First, you need to install the “email-validator” library using the command below:
pip install email-validator
Here is the complete code:
import re
from email_validator import validate_email, EmailNotValidError
def complex_regex_email_extraction(text):
pattern = r'''(?:[a-z0-9!#$%&'*+/=?^_`{|}~-]+(?:\.[a-z0-9!#$%&'*+/=?^_`{|}~-]+)*|"(?:[\x01-\x08\x0b\x0c\x0e-\x1f\x21\x23-\x5b\x5d-\x7f]|\\[\x01-\x09\x0b\x0c\x0e-\x7f])*")@(?:(?:[a-z0-9](?:[a-z0-9-]*[a-z0-9])?\.)+[a-z0-9](?:[a-z0-9-]*[a-z0-9])?|\[(?:(?:25[0-5]|2[0-4][0-9]|[01]?[0-9][0-9]?)\.){3}(?:25[0-5]|2[0-4][0-9]|[01]?[0-9][0-9]?|[a-z0-9-]*[a-z0-9]:(?:[\x01-\x08\x0b\x0c\x0e-\x1f\x21-\x5a\x53-\x7f]|\\[\x01-\x09\x0b\x0c\x0e-\x7f])+)\])'''
return re.findall(pattern, text, re.VERBOSE | re.IGNORECASE)

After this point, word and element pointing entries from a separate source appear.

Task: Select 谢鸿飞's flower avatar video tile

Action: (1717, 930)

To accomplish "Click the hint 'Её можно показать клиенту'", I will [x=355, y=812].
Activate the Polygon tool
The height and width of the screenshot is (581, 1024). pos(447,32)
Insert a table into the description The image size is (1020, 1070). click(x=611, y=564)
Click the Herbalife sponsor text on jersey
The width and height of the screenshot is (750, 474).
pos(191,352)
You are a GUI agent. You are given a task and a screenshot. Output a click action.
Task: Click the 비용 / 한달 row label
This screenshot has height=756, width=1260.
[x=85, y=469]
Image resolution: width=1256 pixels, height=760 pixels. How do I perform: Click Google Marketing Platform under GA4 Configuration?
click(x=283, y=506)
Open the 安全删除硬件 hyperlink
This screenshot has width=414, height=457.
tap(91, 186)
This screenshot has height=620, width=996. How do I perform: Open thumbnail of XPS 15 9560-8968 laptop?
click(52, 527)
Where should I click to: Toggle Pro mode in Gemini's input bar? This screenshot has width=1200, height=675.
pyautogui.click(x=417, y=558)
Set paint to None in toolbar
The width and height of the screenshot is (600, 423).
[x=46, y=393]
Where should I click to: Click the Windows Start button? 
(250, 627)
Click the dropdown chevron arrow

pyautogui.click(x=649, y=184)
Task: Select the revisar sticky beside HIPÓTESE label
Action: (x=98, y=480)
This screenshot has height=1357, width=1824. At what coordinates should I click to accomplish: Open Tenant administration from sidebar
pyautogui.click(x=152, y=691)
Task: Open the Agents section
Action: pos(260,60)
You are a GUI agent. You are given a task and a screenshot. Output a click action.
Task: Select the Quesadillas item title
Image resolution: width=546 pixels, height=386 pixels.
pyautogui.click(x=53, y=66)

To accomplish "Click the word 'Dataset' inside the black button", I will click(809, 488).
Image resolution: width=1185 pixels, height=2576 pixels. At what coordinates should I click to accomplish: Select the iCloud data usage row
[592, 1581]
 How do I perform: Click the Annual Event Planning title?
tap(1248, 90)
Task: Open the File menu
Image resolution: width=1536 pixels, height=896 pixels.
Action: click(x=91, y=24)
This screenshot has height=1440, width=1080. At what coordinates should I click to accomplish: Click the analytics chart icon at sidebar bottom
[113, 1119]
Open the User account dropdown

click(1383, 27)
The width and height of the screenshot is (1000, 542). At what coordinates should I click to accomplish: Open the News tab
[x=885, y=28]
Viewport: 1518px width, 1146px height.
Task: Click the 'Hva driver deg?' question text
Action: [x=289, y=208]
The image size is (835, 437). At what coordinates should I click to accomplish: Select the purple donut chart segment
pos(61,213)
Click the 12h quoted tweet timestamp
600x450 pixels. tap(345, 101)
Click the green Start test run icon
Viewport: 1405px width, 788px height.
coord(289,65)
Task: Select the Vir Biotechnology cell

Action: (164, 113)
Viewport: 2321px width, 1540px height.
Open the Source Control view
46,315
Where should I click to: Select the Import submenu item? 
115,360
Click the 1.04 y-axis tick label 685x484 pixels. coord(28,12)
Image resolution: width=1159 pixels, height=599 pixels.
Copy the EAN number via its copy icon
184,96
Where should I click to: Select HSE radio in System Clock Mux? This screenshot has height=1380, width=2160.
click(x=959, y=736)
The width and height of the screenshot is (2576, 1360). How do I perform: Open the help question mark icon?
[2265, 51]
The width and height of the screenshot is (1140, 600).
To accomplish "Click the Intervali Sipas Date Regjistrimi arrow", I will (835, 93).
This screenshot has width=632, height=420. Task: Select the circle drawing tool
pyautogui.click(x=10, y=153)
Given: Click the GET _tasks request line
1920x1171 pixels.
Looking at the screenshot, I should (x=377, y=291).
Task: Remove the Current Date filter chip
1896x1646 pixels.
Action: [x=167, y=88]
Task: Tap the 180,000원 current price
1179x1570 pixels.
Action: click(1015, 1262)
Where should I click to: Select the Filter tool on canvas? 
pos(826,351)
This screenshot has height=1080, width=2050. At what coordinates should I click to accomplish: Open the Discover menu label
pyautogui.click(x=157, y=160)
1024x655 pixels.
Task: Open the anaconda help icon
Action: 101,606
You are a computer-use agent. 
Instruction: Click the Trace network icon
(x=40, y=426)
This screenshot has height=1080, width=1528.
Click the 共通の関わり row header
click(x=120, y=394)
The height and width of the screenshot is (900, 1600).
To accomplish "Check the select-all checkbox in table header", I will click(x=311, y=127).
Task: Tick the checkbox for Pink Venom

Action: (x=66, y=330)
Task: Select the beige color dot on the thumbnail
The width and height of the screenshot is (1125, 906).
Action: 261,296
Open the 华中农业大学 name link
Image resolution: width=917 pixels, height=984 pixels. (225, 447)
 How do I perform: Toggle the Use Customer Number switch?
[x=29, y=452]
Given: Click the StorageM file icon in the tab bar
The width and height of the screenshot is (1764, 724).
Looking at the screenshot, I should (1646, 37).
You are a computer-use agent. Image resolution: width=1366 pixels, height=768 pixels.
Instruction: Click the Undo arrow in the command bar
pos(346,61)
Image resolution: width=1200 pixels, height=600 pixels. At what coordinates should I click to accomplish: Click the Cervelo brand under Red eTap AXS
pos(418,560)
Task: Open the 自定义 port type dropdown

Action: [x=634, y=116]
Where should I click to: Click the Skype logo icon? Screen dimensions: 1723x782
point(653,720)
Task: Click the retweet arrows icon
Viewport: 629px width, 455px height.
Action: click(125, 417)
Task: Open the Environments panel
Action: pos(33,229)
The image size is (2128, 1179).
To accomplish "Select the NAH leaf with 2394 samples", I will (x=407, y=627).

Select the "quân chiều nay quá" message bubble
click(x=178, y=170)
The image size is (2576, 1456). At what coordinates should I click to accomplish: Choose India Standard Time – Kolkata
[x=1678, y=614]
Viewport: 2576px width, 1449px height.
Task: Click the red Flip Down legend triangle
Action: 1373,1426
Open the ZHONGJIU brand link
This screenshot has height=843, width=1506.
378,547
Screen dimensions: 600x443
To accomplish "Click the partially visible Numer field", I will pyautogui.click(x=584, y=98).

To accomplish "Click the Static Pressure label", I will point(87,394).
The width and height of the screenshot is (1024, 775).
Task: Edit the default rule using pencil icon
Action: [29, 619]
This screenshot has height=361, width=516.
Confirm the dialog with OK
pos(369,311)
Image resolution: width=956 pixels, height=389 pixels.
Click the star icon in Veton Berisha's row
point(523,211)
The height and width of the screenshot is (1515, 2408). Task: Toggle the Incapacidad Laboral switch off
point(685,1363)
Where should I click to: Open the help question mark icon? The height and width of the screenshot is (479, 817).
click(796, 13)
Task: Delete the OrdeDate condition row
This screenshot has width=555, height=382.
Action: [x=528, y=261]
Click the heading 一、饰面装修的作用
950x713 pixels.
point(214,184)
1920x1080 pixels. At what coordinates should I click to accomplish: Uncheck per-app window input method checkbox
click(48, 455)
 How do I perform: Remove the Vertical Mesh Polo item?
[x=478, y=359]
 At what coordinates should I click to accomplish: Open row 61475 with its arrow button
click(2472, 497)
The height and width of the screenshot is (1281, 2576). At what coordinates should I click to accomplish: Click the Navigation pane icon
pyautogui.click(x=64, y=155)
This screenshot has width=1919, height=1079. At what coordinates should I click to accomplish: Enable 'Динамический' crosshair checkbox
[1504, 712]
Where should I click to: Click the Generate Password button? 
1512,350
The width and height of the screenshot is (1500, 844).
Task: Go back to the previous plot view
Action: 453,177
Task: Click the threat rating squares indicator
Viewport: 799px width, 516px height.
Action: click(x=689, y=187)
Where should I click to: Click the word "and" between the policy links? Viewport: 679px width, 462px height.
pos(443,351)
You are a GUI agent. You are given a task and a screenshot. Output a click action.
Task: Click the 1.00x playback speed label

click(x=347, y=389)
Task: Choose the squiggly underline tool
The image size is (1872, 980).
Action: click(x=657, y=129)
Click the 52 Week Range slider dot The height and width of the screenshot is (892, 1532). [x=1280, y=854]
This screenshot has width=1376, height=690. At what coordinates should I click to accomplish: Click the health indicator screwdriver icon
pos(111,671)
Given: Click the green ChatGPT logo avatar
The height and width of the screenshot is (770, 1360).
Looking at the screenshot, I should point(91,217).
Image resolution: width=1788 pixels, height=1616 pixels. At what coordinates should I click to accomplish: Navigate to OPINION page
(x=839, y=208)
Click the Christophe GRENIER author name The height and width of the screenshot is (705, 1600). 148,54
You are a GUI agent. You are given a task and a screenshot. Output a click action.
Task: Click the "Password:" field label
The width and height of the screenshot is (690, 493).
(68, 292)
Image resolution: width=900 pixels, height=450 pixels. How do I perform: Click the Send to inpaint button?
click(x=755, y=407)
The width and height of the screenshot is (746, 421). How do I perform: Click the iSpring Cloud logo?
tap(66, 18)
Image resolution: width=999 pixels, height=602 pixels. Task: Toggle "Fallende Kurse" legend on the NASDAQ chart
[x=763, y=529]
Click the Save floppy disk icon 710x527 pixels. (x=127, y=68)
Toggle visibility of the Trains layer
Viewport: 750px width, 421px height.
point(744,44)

def validate_emails(emails):
valid_emails = []
for email in emails:
try:
# Validate each email extracted from a file
validate_email(email)
# Creating a list of each valid email
valid_emails.append(email)
except EmailNotValidError:
pass
return valid_emails
def extract_emails_from_file(file_path, validate=False):
try:
# Reading an external data_source.txt file
with open(file_path, 'r', encoding='utf-8') as file:
content = file.read()
emails = complex_regex_email_extraction(content)
if validate:
verified_emails = validate_emails(emails)
return verified_emails
except FileNotFoundError:
print(f"Error: File '{file_path}' not found.")
return []
except IOError:
print(f"Error: Unable to read file '{file_path}'.")
return []
# Example usage
file_path = 'data_source.txt'
extracted_emails = extract_emails_from_file(file_path, validate=True)
print(f"Extracted {len(extracted_emails)} valid email(s):")
for email in extracted_emails:
print(email)
Output
Extracted 5 valid email(s): alice.wonder123@gmail.com bob_smith84@hotmail.com charlie.brown+work@yahoo.co.uk info@consultants.co design@freelance.io
Wow! Only five emails are valid, but why is that? In the above section, there were around 22 emails, but now there are just five. Can you guess what the reason could be? Well, the reason is simple.
The email validator’s validate_email() function strictly validates each email address based on RFC standards. It only considers legitimate email if the domain is International and known to the library.
The @example.com is an invalid domain because it is not recognized.
That’s why only “gmail”, “hotmail”, “yahoo”, “consultants”, and “freelance” are recognizable, and it returns only emails from those domains.
If you are looking for rigorous validation, then I highly recommend using this library approach. However, this approach is relatively slow because it adds a validation step; nevertheless, it will accomplish the task.